### What to work on:
Express the records from the first line through the line containing "Click the yellow", inclusive, as a two-column CSV with the headers instruction and location. Use one row per record, putting its text and its answer each in a single quoted field with line breaks replaced by spaces.

### Extracted records:
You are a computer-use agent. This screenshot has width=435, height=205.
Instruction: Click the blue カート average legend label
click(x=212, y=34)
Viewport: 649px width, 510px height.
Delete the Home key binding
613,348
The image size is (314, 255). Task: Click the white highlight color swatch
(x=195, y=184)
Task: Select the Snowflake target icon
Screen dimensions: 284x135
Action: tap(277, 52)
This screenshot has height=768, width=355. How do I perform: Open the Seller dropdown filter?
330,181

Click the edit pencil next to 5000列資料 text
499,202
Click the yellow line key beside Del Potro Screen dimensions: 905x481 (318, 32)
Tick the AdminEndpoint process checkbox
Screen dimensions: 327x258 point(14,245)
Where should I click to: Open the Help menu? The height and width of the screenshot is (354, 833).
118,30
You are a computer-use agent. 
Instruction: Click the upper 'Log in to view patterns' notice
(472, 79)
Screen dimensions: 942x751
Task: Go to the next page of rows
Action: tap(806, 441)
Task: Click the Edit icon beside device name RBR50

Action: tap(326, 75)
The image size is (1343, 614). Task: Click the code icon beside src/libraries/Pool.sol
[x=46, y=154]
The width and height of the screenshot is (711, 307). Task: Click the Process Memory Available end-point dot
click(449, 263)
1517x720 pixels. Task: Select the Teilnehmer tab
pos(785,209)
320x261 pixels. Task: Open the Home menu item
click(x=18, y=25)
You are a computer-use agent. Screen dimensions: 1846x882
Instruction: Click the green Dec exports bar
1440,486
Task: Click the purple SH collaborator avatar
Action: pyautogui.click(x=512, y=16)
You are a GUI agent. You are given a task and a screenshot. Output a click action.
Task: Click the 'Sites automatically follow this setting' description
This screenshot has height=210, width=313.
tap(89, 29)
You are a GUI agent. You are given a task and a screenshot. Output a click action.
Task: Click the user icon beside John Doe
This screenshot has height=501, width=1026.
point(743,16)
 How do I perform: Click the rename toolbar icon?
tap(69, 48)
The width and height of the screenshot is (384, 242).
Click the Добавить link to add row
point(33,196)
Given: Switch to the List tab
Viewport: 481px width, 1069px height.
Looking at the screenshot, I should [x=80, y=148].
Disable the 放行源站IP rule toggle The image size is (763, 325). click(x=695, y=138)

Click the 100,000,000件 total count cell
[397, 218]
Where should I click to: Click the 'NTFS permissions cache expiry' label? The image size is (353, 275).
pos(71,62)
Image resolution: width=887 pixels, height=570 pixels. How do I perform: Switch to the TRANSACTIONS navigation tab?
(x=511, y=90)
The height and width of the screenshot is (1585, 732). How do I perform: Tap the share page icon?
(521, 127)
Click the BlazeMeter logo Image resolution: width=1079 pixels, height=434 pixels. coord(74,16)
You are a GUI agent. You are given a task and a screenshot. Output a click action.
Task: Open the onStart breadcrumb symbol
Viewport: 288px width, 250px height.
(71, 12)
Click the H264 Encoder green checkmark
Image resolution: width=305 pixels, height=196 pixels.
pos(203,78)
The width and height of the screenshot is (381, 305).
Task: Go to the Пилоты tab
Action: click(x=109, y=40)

### Correct response:
instruction,location
"You are a computer-use agent. This screenshot has width=435, height=205. Instruction: Click the blue カート average legend label","click(x=212, y=34)"
"Viewport: 649px width, 510px height. Delete the Home key binding","613,348"
"The image size is (314, 255). Task: Click the white highlight color swatch","(x=195, y=184)"
"Task: Select the Snowflake target icon Screen dimensions: 284x135","Action: tap(277, 52)"
"This screenshot has height=768, width=355. How do I perform: Open the Seller dropdown filter?","330,181"
"Click the edit pencil next to 5000列資料 text","499,202"
"Click the yellow line key beside Del Potro Screen dimensions: 905x481","(318, 32)"